It was born in darkness — not the kind that comes with nightfall, nor the kind that disappears with the dawn.
This was true darkness. Endless. Absolute. The kind that presses against the skin, that seeps into the lungs when you breathe.
It didn't know anything else. It never needed to.
In the black, it was cradled. In the black, it grew.
Other creatures crept around the fringes of its home — twisted things with crooked limbs and sharp breath. They knew not to venture too far. Even monsters could feel fear, and they feared the center of the cave, where the dark was heaviest. Where it lived.
It never questioned why. Never needed to.
Until one day, something changed.
A sound — fast, erratic footsteps — echoing down the passageways.

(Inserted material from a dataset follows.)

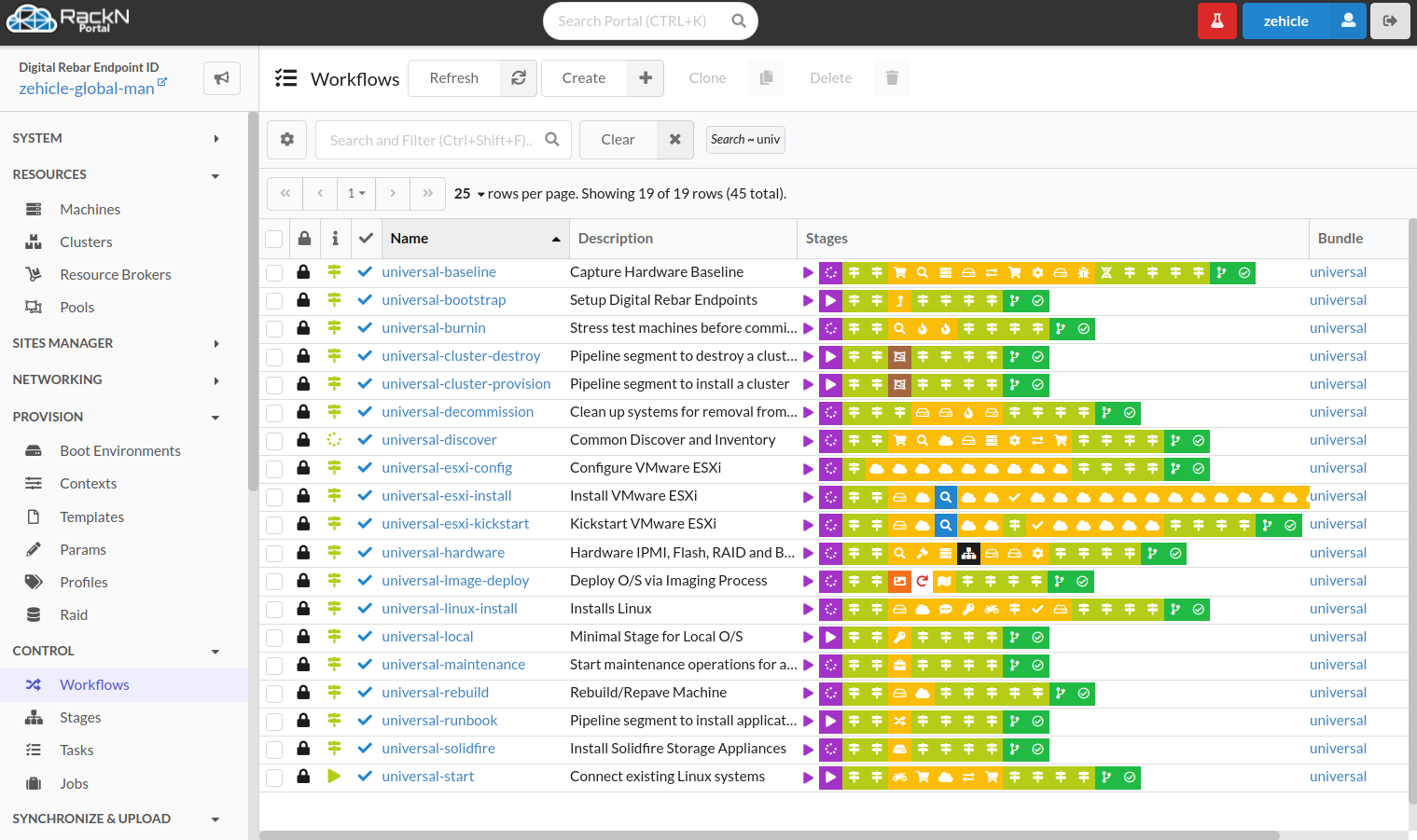The height and width of the screenshot is (840, 1417).
Task: Click the logout icon in top bar
Action: click(x=1390, y=21)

A man stumbled into the cave, panting like a cornered animal. His eyes darted wildly, as if expecting something to leap from the shadows behind him. His legs carried him without thought, deeper and deeper, chased not by the monsters that loitered outside the darkness, but by his own desperation.
It stirred.
The man was strange. Soft. Clean. His presence scratched at something primal inside the creature. He was not like the others — not malformed, not made of gnashing teeth and wet snarls. He was… different.
The creature did not reach out. Not yet. It watched. It always watched.

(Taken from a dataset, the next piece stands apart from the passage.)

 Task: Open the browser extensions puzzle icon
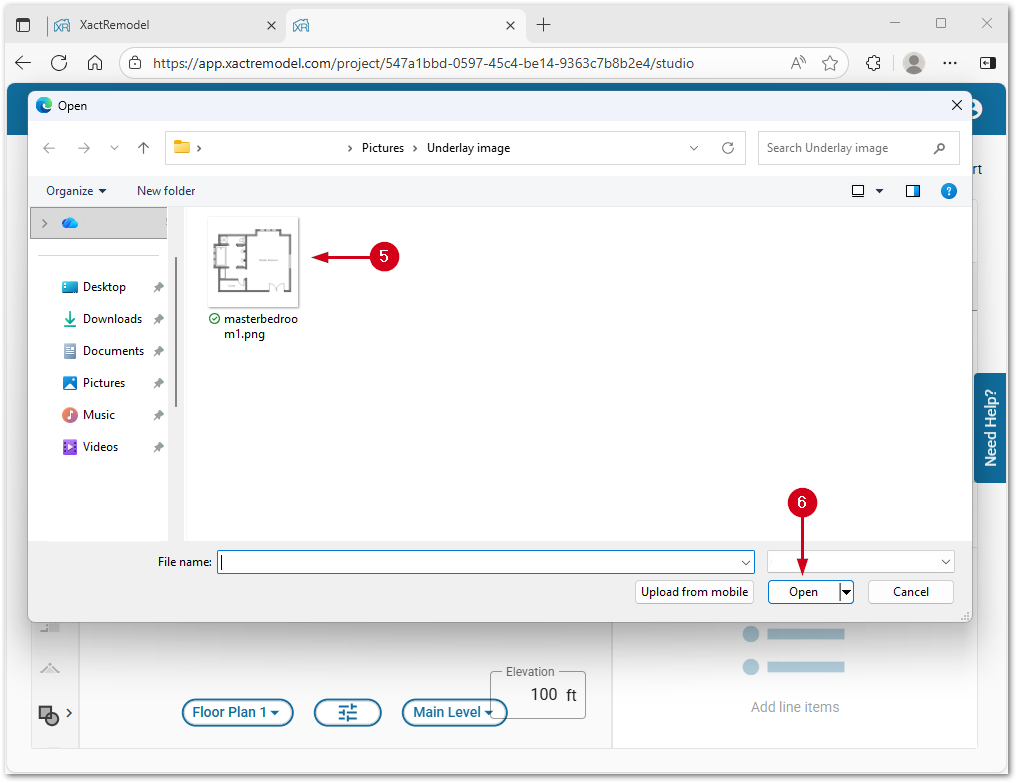873,63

The man paused. He couldn't see anymore. The stray rays of sunlight streaming in had failed to reach further. He stood still, uncertain, his breathing ragged, fogging the stale air.
But it wanted him to move. It wanted to see.
So it sang.
Not with words, but with memory. A soundless hum that bent itself into familiarity. A lullaby once whispered into the man's ear long ago — by a mother, maybe. Or a lover. Or someone already passed.
The man blinked, startled, but then... his expression changed. His eyes dulled, and his body moved without command. Step by step. The dark didn't frighten him anymore. The call of the voice — soft, sweet, deceptively kind — was all he could hear.
He crossed the final threshold. The air grew heavier. The darkness here was thick, like smoke without fire, wrapping around his limbs, slipping past his clothes. Yet still, he moved.
He stepped into a vast, hollow cavern. No light. No ground he could see. Only black stretching in every direction, swallowing sound and space alike.
Then — two eyes opened.
No. Four. Eight.
Sixteen.
Crimson. Burning. Hungry.
The song stopped. The man woke up from the trance, and then he froze — an expression of raw terror blooming onto his face.
Silence fell, sharp and sudden. He could hear his heartbeat — too fast, too loud — and then, from the dark, something moved.
A limb slithered into view. Long, sharp, coated in something that shimmered like metal, but moved like fur. It wrapped around him, impossibly strong, and pulled him forward.
He tried to scream, but the air was gone.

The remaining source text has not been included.